**TASK DIRECTIONS:**
Go over the lines below, and when one contains the word "number", copy it.

===== PROVIDED INFORMATION =====

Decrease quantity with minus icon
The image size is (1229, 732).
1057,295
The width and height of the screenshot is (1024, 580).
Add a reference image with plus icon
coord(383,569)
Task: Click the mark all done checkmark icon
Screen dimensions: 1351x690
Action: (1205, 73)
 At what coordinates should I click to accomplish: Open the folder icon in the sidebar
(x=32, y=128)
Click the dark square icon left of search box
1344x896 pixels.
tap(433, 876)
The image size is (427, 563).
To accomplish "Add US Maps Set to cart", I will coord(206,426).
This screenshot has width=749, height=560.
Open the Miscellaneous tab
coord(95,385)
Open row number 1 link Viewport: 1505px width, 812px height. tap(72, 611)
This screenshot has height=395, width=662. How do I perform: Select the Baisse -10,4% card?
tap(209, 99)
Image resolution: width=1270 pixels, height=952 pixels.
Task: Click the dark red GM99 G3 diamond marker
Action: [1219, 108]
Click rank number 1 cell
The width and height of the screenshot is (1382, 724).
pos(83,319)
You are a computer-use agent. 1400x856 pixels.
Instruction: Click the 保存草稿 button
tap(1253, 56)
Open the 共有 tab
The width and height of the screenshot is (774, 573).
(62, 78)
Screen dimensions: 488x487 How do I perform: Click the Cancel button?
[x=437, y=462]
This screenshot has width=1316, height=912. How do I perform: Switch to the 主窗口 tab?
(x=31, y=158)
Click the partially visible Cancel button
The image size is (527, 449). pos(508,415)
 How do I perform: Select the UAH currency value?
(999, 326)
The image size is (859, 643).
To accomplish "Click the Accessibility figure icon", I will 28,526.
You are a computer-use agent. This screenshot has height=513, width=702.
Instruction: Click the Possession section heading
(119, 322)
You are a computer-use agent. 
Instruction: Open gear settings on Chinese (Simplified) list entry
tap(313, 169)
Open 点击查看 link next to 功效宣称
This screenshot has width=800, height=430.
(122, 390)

=====

**FINISHED TASK:**
Open row number 1 link Viewport: 1505px width, 812px height. tap(72, 611)
Click rank number 1 cell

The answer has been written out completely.